#### INSTRUCTION:
Which aircraft types are named in the biography of John Lightfoot Trollope below? List each one.
===== DOCUMENT SEGMENT
Captain John Lightfoot Trollope MC* (30 May 1897 – 21 October 1958) was a British First World War flying ace, credited with eighteen aerial victories,[1] including seven on one day, the first British pilot to do so.[2]

Early life and background[edit]

Trollope was born in Wallington, Surrey, the seventh of nine children, and the second surviving son of Howard Woollright Trollope and his wife Caroline Lydia (née Hodgson).[3] He was educated at Banstead Hall, and was attending Malvern College when the war broke out.[4]

World War I[edit]

Trollope enlisted in early 1915, before his 18th birthday, to serve as a despatch rider in the Royal Engineers Signal Service. He served in France from June, but was invalided back to England in September.[4] He was serving as a corporal in the Royal Engineers, when on 17 June 1916 he was commissioned as a temporary second lieutenant on the General List to serve in the Royal Flying Corps.[5] He trained as a pilot, being granted Royal Aero Club Aviators' Certificate No. 3772 after soloing a Maurice Farman biplane at Shoreham on 1 August,[1] and was appointed a flying officer on 2 September.[6]

Trollope served in France from September 1916,[4] flying a Sopwith 1½ Strutter reconnaissance aircraft in No. 70 Squadron.[1] He returned to England in March 1917 to serve as an flying instructor and in a Home Defence squadron.[4] He was promoted to lieutenant on 1 July 1917,[7] and was appointed a flight commander with the temporary rank of captain on 28 July 1917,[8] to serve in No. 43 Squadron in France.[1] Soon after his arrival No. 43 Squadron replaced its 1½ Strutters with Sopwith Camels, and was converted from a reconnaissance to a ground attack unit.[9]

Trollope gained his first aerial victory on 19 January 1918, destroying a DFW two-seater over Vitry. Two further victories followed on 16 and 17 February, and two more on 5 and 11 March to bring his total to five, making him an ace. He accounted for two Albatros D.V fighters on 17 March, and forced a DFW two-seater down to be captured at Mercatel on 23 March.[1]

Seven in a day[edit]

Around 11 a.m. on 24 March Trollope's flight observed four German fighters attacking British reconnaissance aircraft. Trollope promptly attacked, firing at one aircraft from close range, causing it to break up in mid-air. Spotting two more enemy aircraft below he dived and shot them both down before rejoining his flight to engage another group of enemy aircraft, until his ammunition was exhausted. Later the same day, around 3.20 p.m, Trollope's flight encountered three enemy aircraft over the battle line. He attacked one, but his gun jammed and he was forced to withdraw and clear it. He then attacked another at point-blank range, sending it down spinning until it broke up. He then pursued a third aircraft, setting it on fire. On the return home he saw an enemy fighter and a British aircraft dogfighting. Trollope attacked, shooting the enemy down in a spin, and the other pilot saw it crash.[10][note 1]

Capture and return[edit]

Only days later, on the morning of 28 March, he led a patrol of nine aircraft across the German lines. East of Albert he attacked and destroyed an observation balloon, but was attacked by a formation of German Albatros D.V fighters. In the ensuing dogfight, Trollope shot down two of the enemy, but five British aircraft were shot down, including Trollope, who fell victim to Leutnant Paul Billik, commander of Jasta 52. Trollope was captured, having his left hand and wrist amputated as a result of his injuries.[11] He was soon repatriated,[12] but due to complications his left arm was eventually amputated at the shoulder.[1]

Awards and citations[edit]

While in captivity Trollope was twice awarded the Military Cross. The first was gazetted on 13 May 1918, his citation reading:

Temporary Captain John Lightfoot Trollope, General List and Royal Flying Corps.
==========
===== EXCERPTED RECORDS
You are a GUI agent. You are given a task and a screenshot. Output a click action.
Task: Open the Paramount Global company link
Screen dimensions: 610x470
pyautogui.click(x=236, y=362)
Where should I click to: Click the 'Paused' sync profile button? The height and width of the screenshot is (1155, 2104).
==========
===== EXCERPTED RECORDS
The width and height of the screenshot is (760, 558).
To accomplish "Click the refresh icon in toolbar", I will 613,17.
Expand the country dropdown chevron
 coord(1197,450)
==========
#### FULL ANSWER:
- Maurice Farman biplane
- Sopwith 1½ Strutter
- Sopwith Camel
- DFW two-seater
- Albatros D.V